• [Provided text]:
------------------------------------------------

Can you be Not Even Wrong in AI Alignment?

Mar 19, 2022

I think you simplified the problem too much to be solvable. If the tuple (Secret, Observable) represents the entire problem-relevant state of the world, then there is not enough structure for you to be able to train the AI.

In the original ELK problem, the "secret" is a sequence of interactions with the world that are too complex to be processed by humans. But a simple sequence of interactions with the world would not be too complex to be processed by humans. So you could hope that you could somehow create a method to robustly extrapolate from the simple interactions to the complex ones.

By collapsing it down into a tuple of booleans, there is not much structure to learn, and therefore not much hope to extrapolate.

[-]throwaway82384y20

My intent when simplifying the problem was to demonstrate that you must explicitly relax certain assumptions to make any progress.

The families of proposals in https://www.lesswrong.com/posts/zjMKpSB2Xccn9qi5t/elk-prize-results mostly fit into this lens:

* Train a reporter that is useful to an auxiliary AI -> The Secret is still unmanaged, so you have arbitrary information escape. Even if the reporter could only reply yes/no to exactly one question, you still have non-finite entropy using only the time to respond. Resolving this requires having knowledge ... (read more)

Timothy Underwood

Mar 19, 2022

That feels like a real and substantive response to me. Ie the amount of feedback that would go to a response that feels intelligent and in the same ballpark, but not promising (in the view of the researcher replying). I don't think the reply and non reply to your followup should be taken as a signal of anything.

------------------------------------------------

• [Exercise data]:
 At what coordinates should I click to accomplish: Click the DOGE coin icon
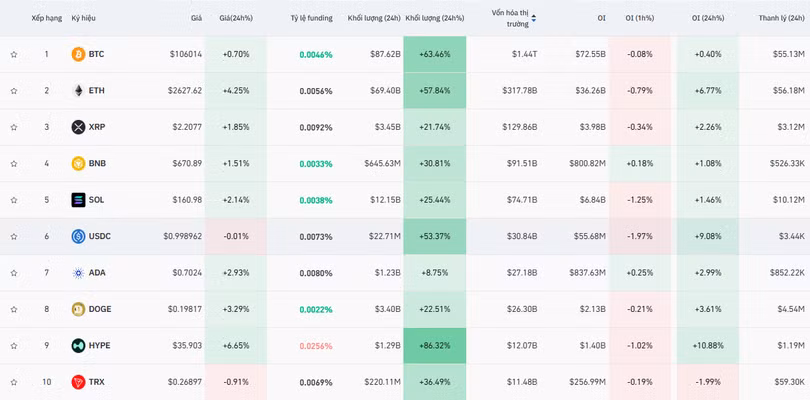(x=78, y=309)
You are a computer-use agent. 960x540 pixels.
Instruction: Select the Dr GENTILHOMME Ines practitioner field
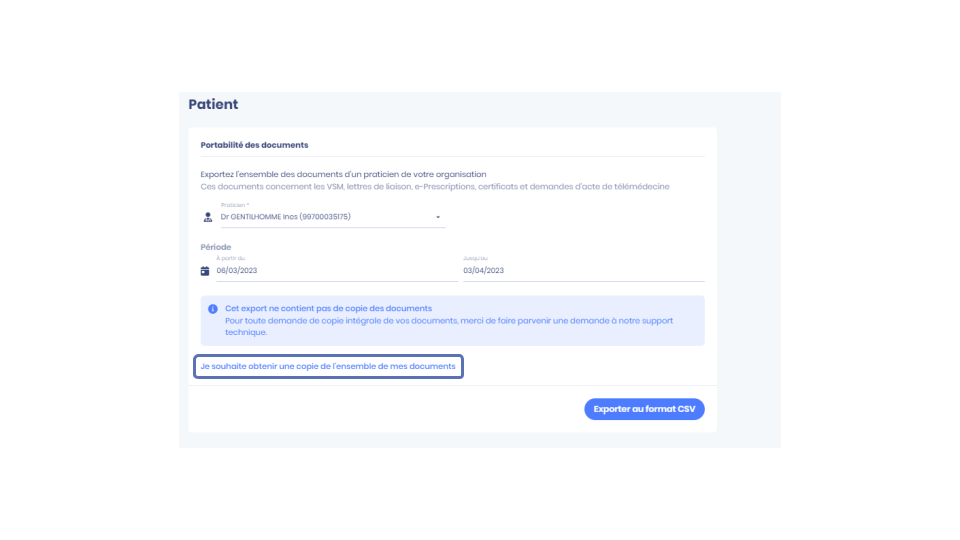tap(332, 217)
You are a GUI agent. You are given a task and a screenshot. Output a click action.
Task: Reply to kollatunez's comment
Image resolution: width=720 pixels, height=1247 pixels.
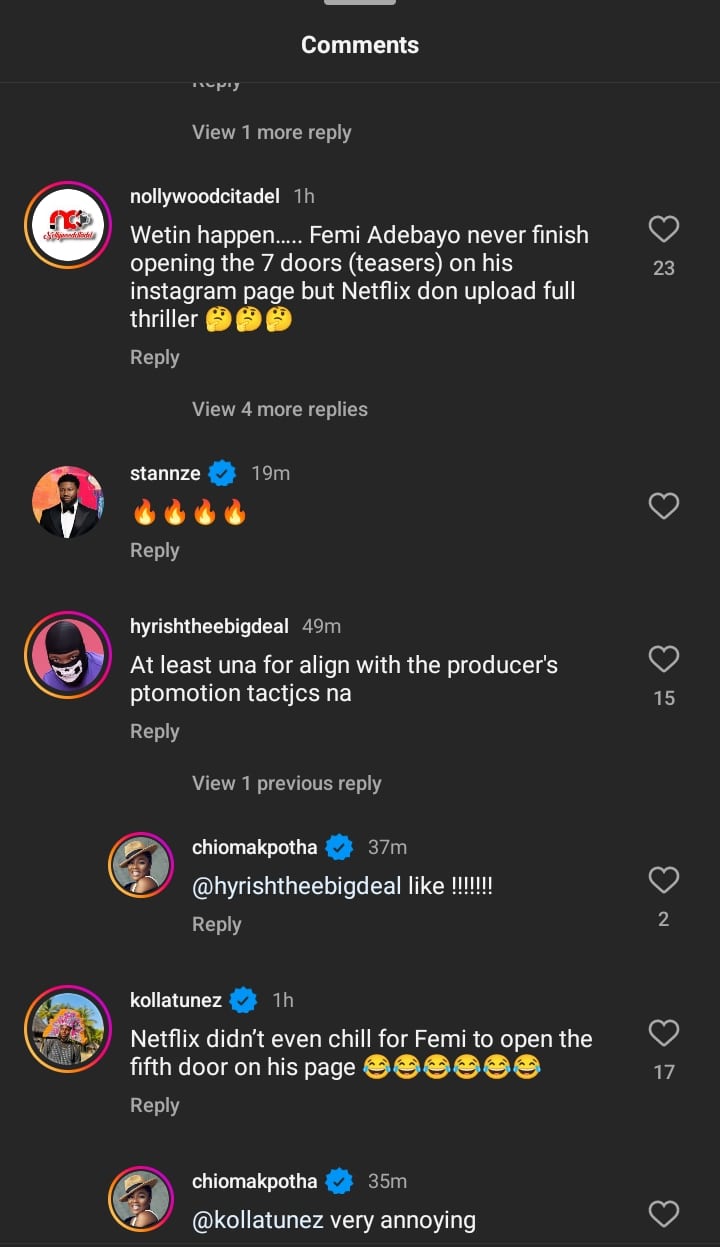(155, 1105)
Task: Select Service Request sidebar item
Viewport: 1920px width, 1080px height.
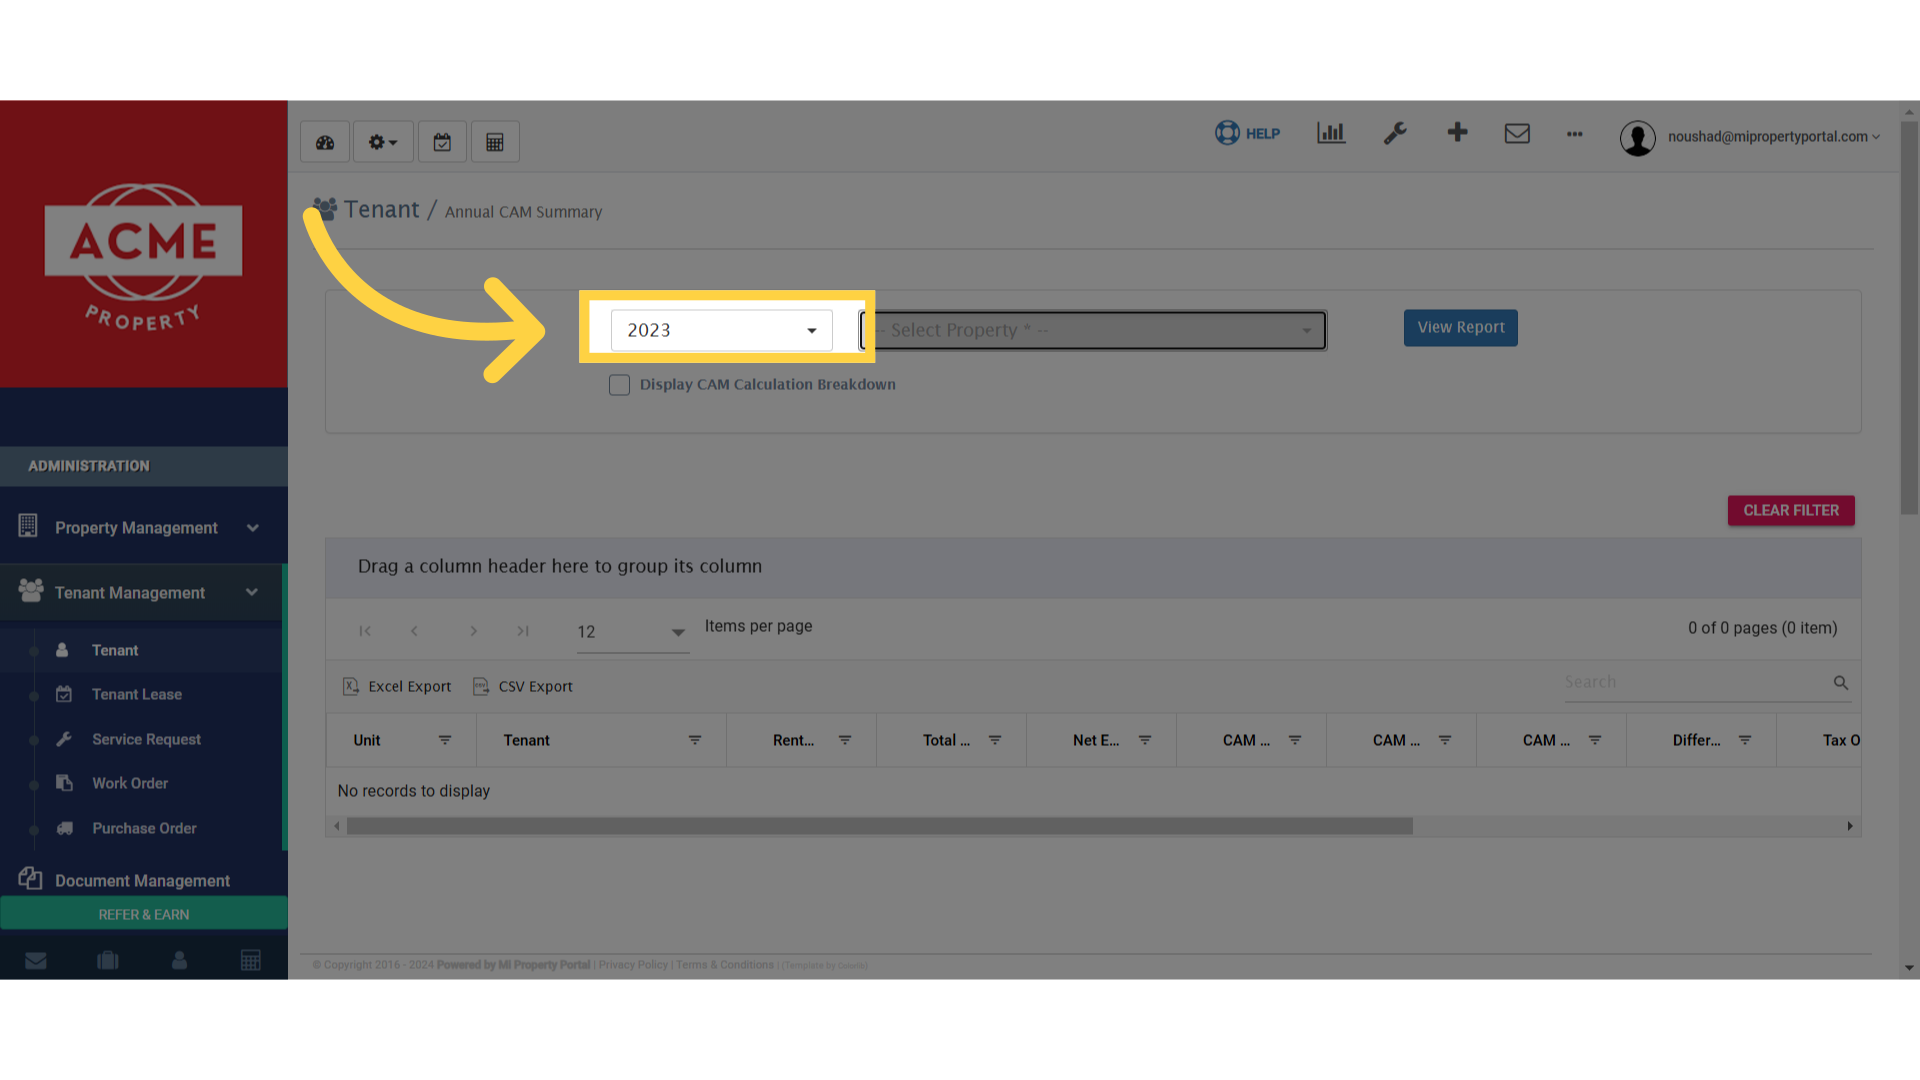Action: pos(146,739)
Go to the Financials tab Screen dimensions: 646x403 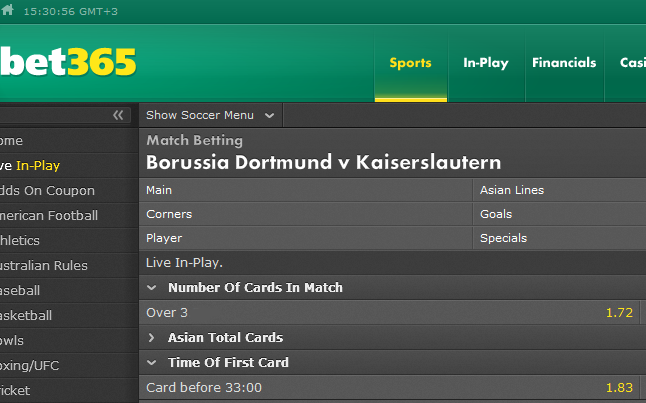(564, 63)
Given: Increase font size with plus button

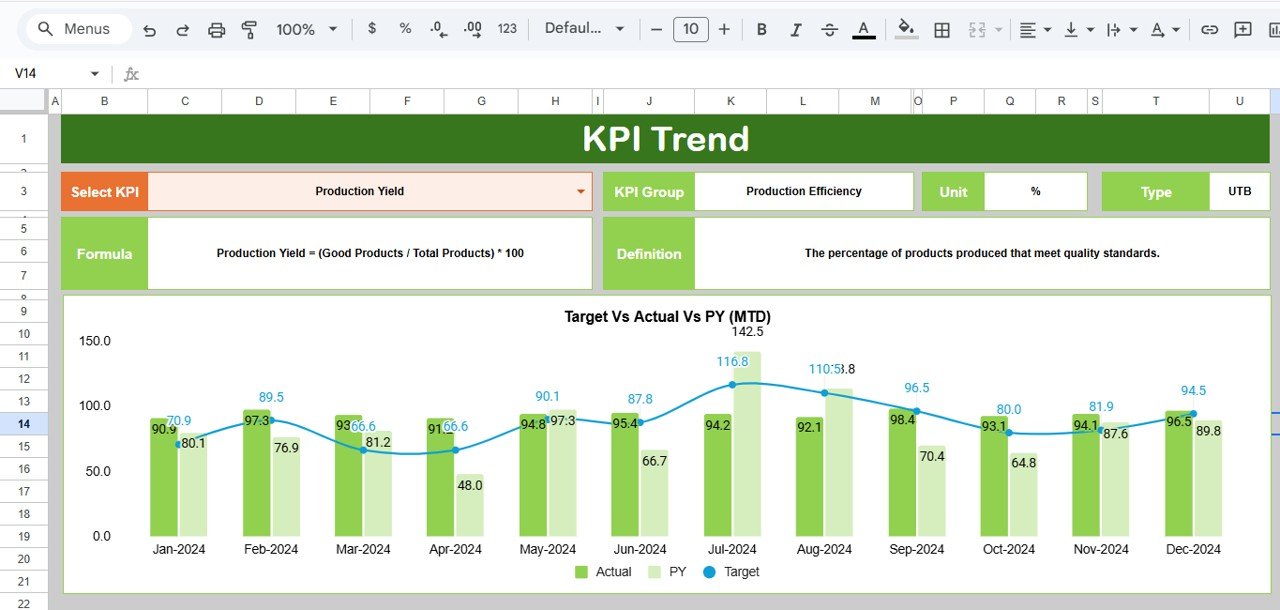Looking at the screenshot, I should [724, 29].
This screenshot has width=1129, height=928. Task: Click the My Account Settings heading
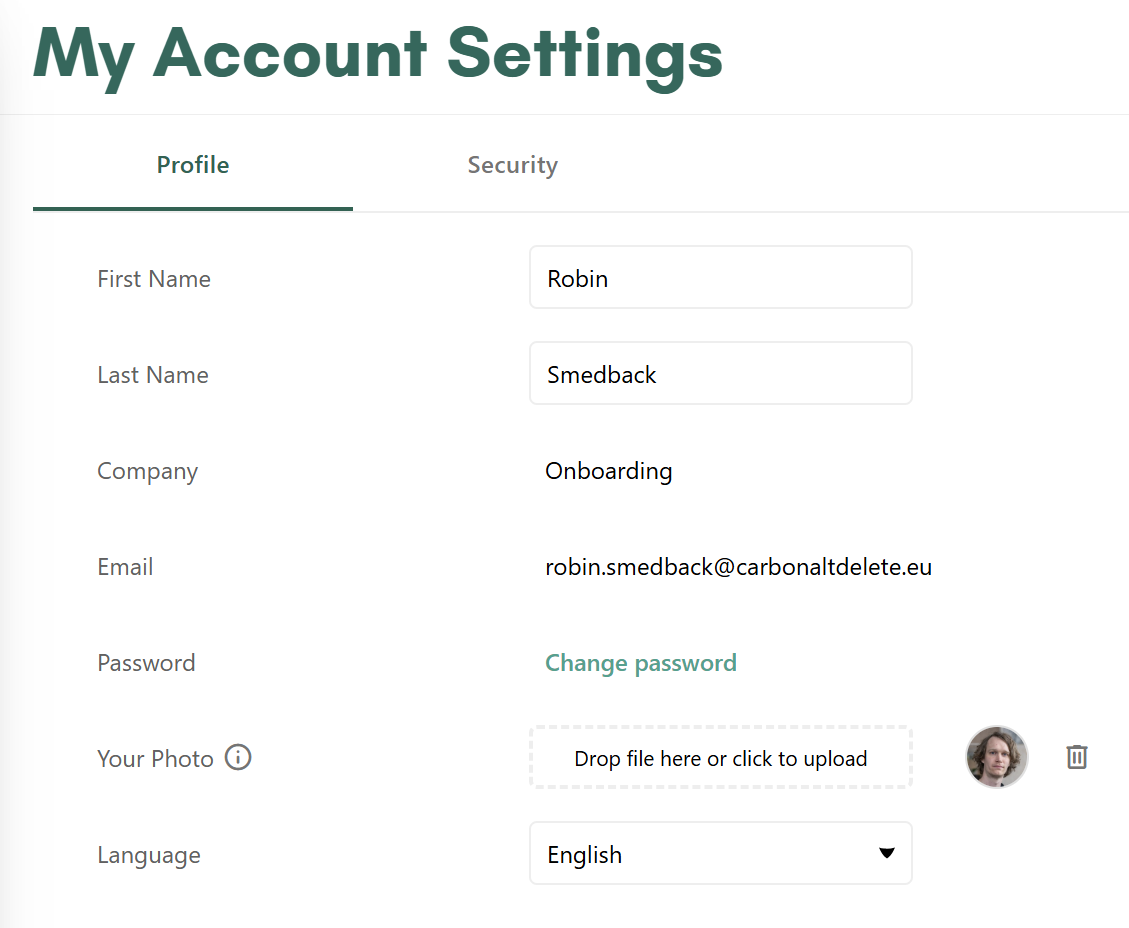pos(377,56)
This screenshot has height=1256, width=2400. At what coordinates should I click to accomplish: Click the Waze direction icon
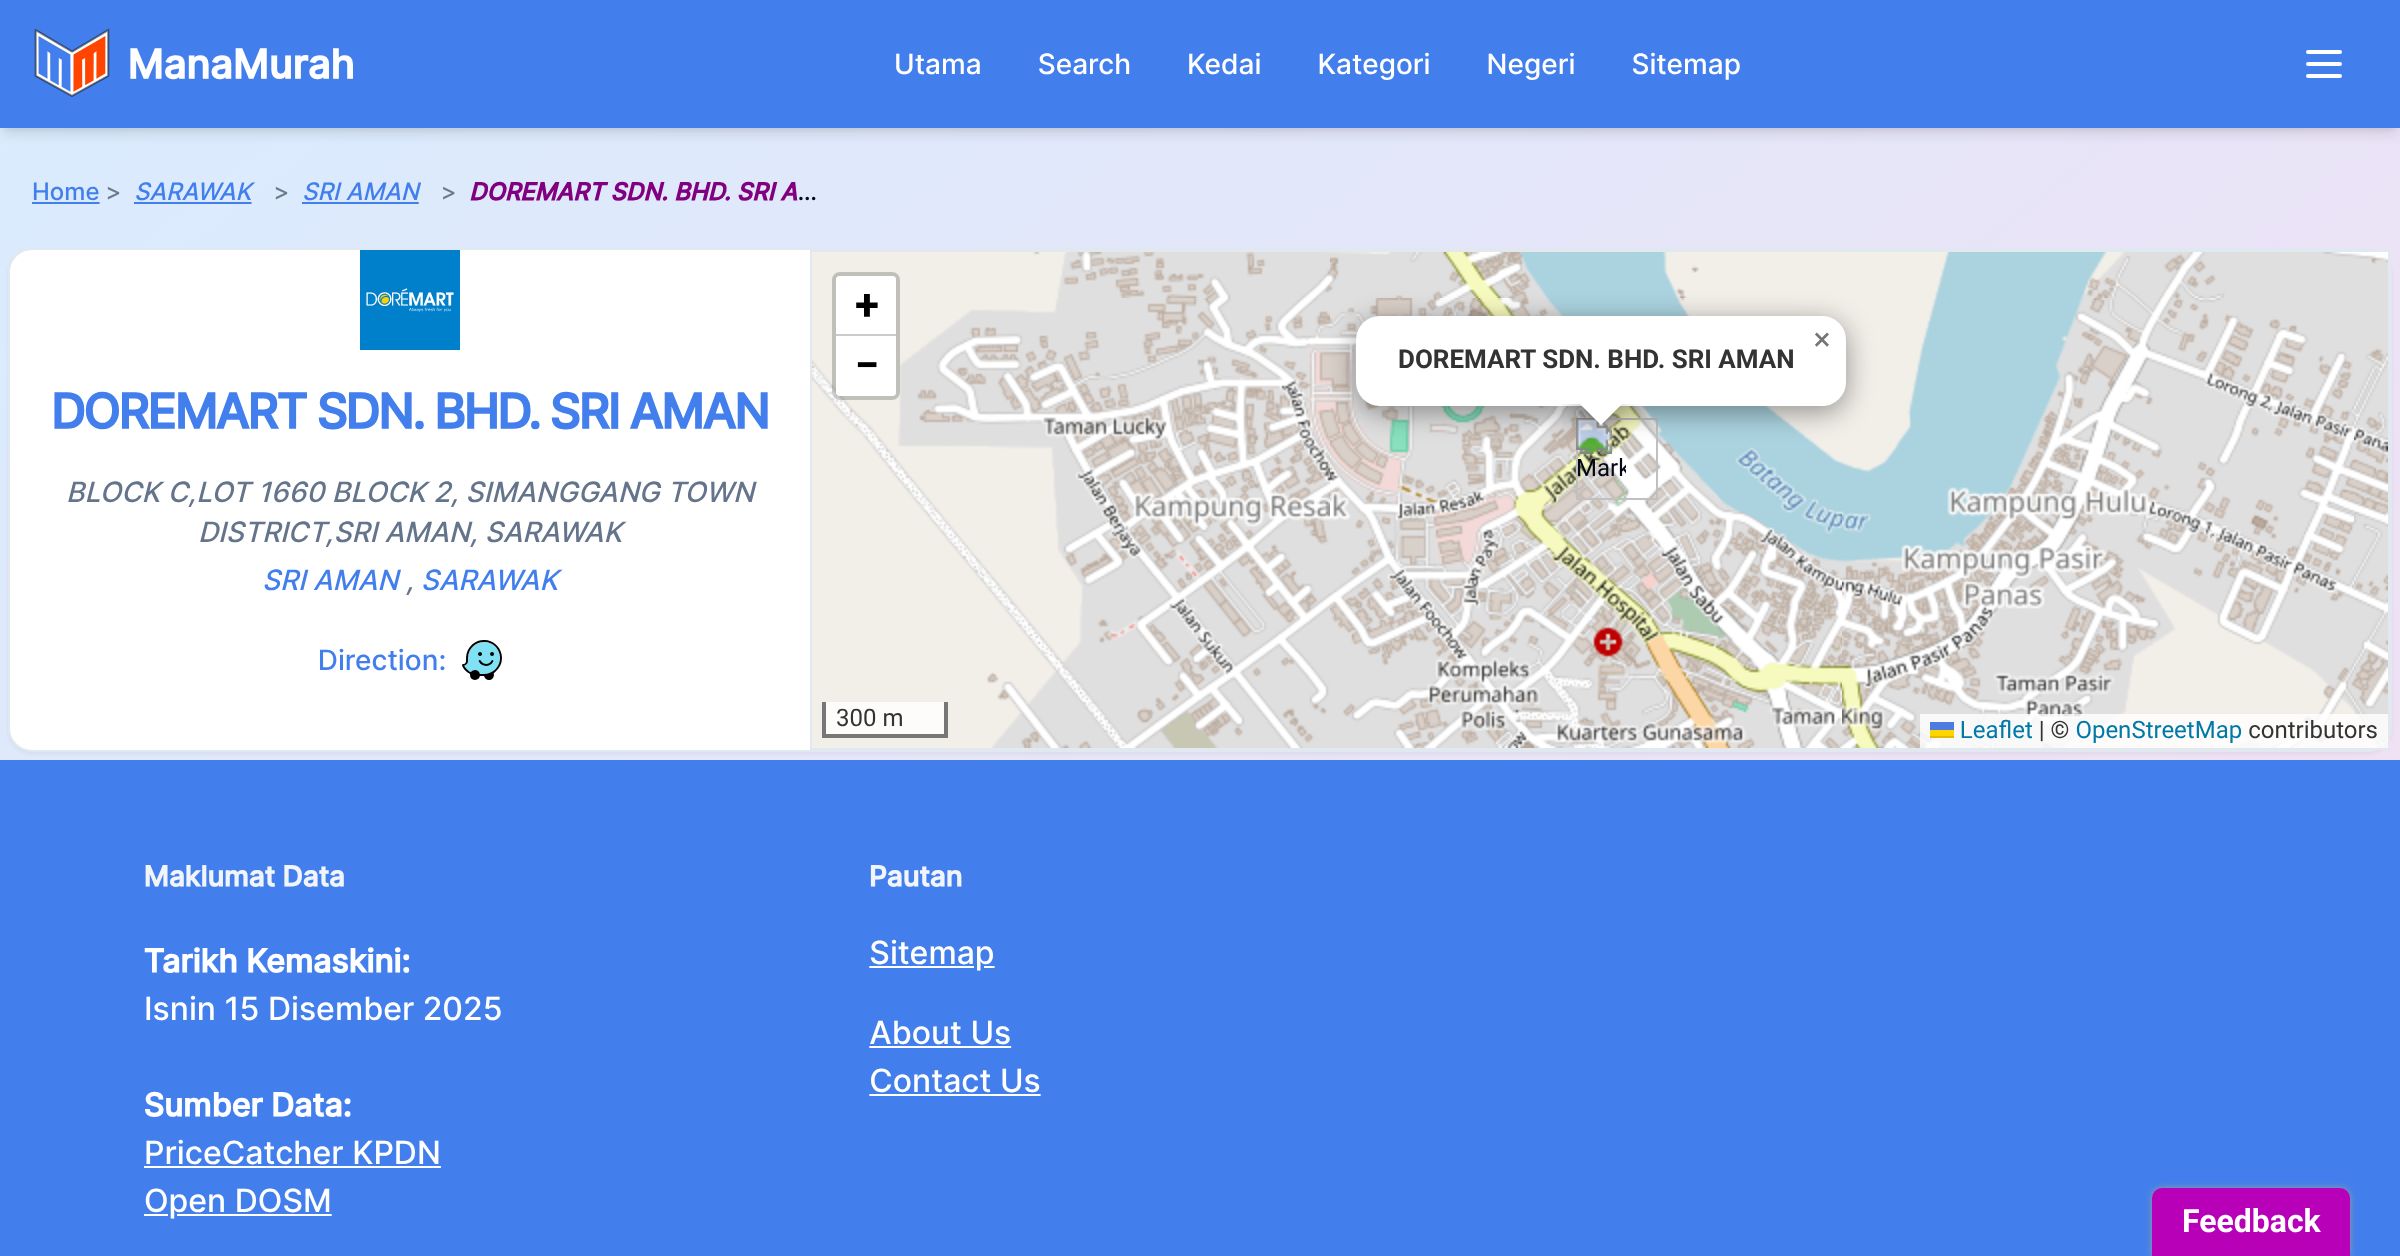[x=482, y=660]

------------------------------------------------

• [To be done]:
A. In the forum thread, what does the first commenter say the problem was collapsed down into?
B. Copy the rows word for word, from the line with "This screenshot has width=1129, height=928." through the end of the rows, both ends included. Leave the pictures out.

• [Results by task]:
A. A tuple of booleans.

B.
This screenshot has width=1129, height=928. Task: Click the My Account Settings heading
pos(377,56)
This screenshot has height=1256, width=2400. At what coordinates should I click to accomplish: Click the Waze direction icon
[x=482, y=660]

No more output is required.